## WHAT YOU HAVE TO DO
Can you reproduce the part of the material that opens with the line containing "Where should I click to: Click the word" and closes with the line containing "Sort by the", changing "Choose File" to "Browse File" and leaving everything else as it is? Give back only those lines.

— start DATA SUPPLIED —

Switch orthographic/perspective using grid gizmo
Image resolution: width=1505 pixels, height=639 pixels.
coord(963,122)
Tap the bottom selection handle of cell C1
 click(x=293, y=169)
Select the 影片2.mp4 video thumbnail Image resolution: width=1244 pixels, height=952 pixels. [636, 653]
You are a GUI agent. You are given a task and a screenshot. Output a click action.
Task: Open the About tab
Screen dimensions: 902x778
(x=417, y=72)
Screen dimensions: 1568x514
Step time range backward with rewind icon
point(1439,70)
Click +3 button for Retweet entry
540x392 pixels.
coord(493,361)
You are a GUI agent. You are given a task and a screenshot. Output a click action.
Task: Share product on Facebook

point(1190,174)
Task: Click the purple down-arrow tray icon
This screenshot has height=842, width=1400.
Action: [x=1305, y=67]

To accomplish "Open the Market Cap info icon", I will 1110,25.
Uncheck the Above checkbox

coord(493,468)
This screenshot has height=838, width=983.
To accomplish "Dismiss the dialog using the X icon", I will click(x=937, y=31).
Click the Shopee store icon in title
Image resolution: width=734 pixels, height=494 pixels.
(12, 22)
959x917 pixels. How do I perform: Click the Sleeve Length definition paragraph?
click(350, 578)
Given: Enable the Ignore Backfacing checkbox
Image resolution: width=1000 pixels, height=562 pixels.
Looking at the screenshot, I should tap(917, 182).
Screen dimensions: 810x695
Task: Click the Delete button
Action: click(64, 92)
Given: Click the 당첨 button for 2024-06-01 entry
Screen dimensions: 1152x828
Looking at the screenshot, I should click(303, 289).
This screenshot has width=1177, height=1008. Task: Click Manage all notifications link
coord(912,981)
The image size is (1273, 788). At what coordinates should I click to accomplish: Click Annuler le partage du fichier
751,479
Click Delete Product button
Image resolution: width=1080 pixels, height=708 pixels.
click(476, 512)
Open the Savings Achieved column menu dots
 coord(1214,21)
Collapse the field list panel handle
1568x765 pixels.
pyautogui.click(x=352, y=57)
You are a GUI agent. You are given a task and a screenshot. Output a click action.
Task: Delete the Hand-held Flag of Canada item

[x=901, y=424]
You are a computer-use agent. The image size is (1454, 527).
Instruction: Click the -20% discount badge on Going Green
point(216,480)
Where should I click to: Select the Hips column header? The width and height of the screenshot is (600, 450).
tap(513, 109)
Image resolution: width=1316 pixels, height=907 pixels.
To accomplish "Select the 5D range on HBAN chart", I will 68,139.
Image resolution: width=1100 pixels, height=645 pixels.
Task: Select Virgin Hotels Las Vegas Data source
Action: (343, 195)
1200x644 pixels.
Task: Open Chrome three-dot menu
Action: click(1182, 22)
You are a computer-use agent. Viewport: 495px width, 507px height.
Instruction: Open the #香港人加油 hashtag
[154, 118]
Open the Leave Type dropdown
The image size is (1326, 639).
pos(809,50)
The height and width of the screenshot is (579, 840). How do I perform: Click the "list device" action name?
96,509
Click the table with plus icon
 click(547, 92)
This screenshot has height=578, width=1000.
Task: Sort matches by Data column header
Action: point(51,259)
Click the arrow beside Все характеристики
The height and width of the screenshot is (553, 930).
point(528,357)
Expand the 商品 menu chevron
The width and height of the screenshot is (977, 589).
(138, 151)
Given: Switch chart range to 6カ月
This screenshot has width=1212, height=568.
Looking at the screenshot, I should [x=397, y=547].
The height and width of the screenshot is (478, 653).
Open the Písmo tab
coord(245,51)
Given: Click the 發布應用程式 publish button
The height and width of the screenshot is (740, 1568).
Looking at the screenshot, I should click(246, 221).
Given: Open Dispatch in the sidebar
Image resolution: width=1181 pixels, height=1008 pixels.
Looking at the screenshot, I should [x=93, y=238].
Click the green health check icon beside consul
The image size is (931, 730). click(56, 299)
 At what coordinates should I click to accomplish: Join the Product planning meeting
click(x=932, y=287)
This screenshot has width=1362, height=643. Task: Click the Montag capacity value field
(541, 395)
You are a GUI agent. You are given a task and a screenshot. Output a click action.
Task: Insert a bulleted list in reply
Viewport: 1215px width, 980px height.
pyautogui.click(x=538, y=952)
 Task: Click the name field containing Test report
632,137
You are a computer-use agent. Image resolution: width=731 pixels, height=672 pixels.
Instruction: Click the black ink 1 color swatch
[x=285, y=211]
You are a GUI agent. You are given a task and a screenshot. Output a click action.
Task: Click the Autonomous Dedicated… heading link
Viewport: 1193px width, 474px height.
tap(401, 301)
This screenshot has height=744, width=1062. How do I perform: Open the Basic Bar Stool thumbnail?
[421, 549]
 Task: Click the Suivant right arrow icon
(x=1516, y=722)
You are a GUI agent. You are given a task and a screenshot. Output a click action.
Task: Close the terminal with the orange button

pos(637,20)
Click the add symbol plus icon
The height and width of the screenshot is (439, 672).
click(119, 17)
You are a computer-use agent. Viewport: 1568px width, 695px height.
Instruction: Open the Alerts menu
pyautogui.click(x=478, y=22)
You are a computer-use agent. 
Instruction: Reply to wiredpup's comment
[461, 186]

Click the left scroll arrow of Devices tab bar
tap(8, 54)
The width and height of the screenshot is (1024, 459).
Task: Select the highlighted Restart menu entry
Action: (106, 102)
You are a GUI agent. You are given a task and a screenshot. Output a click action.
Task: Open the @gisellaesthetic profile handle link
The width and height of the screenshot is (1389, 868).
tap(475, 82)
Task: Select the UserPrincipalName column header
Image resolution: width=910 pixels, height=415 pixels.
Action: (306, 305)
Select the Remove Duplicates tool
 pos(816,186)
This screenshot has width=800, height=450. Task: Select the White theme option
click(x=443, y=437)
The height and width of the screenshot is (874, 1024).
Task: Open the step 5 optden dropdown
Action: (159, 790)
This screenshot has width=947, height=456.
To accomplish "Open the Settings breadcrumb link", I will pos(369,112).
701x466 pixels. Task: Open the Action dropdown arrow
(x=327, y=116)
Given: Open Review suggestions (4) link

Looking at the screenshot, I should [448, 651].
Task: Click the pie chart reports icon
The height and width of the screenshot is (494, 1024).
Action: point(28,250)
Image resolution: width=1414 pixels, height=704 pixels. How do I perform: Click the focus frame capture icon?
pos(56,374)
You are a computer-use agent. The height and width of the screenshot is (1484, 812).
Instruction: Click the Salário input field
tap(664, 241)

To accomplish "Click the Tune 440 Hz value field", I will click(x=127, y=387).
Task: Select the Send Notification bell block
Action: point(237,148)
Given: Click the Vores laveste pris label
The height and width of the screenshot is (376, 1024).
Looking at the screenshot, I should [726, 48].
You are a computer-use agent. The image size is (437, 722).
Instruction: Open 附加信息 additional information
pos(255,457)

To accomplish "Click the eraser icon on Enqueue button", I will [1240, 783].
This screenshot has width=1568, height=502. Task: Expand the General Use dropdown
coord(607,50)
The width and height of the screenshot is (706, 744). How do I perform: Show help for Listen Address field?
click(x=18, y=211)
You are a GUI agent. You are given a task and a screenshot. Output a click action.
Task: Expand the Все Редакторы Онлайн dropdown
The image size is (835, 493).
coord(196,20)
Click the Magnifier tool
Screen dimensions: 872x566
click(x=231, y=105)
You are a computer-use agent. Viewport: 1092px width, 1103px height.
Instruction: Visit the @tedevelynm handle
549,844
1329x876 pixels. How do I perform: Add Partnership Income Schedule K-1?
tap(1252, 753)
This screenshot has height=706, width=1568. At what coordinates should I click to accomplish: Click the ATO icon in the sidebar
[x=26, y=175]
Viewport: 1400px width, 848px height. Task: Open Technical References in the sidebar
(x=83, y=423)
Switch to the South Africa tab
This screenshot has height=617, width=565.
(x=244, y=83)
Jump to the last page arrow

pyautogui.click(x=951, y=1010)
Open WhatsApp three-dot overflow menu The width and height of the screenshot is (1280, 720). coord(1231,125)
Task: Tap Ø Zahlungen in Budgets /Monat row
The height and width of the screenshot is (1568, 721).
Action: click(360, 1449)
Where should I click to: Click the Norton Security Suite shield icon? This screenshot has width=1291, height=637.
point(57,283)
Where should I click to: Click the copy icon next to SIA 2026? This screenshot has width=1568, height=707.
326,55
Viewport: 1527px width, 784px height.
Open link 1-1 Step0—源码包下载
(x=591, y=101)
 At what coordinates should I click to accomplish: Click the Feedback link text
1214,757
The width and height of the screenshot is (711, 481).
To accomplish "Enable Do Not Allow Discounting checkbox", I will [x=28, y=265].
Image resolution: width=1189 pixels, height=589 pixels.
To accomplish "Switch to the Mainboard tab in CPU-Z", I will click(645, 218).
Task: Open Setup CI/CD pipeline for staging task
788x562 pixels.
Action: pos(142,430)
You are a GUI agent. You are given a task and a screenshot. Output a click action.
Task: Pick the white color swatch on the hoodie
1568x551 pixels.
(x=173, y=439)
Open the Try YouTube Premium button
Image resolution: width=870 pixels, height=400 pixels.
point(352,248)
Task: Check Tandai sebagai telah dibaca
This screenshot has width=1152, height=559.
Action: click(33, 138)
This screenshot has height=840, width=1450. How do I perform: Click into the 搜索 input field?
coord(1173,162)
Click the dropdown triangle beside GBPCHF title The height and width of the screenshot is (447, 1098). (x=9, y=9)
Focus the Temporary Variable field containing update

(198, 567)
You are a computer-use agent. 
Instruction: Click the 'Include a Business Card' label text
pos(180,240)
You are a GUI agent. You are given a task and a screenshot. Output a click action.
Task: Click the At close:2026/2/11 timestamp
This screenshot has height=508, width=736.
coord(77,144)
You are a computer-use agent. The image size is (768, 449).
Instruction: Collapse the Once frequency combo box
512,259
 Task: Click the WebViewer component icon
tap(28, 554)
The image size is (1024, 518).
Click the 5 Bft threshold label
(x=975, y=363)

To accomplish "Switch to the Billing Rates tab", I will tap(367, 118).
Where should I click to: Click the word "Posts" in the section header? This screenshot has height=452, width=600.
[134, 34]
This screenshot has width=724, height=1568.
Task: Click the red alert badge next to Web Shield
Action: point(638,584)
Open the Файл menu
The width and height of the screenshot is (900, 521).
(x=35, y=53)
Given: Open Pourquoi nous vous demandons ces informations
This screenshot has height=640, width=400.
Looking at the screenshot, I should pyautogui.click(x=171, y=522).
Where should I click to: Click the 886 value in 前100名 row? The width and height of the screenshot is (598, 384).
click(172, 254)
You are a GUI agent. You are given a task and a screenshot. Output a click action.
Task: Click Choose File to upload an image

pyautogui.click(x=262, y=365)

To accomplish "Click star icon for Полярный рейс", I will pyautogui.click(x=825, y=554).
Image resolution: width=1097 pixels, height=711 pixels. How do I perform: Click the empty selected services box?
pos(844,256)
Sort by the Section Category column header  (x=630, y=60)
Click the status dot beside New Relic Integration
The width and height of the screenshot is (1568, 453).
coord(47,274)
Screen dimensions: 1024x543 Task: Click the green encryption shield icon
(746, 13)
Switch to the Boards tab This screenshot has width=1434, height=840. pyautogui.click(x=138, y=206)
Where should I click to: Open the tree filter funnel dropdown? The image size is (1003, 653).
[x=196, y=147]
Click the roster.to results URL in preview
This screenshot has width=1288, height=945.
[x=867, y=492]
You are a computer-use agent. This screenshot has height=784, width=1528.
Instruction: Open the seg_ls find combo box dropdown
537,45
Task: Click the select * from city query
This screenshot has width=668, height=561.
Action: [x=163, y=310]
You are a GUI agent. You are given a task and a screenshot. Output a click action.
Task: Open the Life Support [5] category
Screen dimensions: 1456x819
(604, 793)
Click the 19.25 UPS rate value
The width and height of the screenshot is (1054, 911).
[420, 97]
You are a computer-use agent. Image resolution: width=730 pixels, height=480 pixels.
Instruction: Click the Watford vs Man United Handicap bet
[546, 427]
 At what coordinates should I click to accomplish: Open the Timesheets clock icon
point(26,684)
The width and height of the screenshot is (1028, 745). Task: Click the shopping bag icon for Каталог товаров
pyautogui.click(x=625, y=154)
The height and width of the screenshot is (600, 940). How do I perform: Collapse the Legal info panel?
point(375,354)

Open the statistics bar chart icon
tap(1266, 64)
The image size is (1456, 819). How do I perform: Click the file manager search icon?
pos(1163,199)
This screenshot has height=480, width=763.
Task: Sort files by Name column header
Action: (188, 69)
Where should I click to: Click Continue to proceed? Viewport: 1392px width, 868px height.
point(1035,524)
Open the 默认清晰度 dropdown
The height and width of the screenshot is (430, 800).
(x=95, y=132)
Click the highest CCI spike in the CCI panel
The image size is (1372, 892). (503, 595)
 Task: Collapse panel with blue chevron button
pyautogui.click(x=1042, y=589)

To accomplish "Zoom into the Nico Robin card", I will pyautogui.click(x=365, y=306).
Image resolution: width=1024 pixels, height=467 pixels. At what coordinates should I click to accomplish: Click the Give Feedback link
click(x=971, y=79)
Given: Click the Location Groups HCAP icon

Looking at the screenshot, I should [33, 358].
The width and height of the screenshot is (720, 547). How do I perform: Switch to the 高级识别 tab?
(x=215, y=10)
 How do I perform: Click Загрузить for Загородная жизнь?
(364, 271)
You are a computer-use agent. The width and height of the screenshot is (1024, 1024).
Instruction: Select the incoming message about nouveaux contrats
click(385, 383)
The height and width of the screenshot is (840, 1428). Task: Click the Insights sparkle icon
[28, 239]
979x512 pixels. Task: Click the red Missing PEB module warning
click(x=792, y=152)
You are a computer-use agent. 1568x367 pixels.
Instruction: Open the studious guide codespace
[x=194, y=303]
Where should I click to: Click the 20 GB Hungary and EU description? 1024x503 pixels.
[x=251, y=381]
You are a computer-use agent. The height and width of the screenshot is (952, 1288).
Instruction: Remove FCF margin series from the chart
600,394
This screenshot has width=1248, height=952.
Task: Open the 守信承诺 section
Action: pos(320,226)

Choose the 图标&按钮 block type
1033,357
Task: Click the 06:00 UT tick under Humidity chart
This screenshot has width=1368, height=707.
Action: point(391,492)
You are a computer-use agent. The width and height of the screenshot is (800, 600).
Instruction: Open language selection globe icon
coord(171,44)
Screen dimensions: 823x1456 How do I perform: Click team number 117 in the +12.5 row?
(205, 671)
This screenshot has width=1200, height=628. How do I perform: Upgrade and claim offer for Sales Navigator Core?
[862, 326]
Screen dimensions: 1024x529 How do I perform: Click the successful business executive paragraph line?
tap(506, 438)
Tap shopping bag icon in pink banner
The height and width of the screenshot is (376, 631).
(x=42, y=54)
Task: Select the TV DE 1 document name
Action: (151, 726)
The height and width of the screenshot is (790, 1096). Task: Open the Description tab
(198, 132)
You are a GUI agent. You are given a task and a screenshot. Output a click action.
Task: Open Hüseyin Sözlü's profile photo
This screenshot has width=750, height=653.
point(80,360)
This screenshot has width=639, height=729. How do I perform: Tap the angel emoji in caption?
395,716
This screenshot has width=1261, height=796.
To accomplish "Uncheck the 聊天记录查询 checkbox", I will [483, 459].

— end DATA SUPPLIED —

## WORKED ANSWER
Where should I click to: Click the word "Posts" in the section header? This screenshot has height=452, width=600.
[134, 34]
This screenshot has width=724, height=1568.
Task: Click the red alert badge next to Web Shield
Action: point(638,584)
Open the Файл menu
The width and height of the screenshot is (900, 521).
(x=35, y=53)
Given: Open Pourquoi nous vous demandons ces informations
This screenshot has height=640, width=400.
Looking at the screenshot, I should pyautogui.click(x=171, y=522).
Where should I click to: Click the 886 value in 前100名 row? The width and height of the screenshot is (598, 384).
click(172, 254)
You are a GUI agent. You are given a task and a screenshot. Output a click action.
Task: Click Browse File to upload an image

pyautogui.click(x=262, y=365)

To accomplish "Click star icon for Полярный рейс", I will pyautogui.click(x=825, y=554).
Image resolution: width=1097 pixels, height=711 pixels. How do I perform: Click the empty selected services box?
pos(844,256)
Sort by the Section Category column header  (x=630, y=60)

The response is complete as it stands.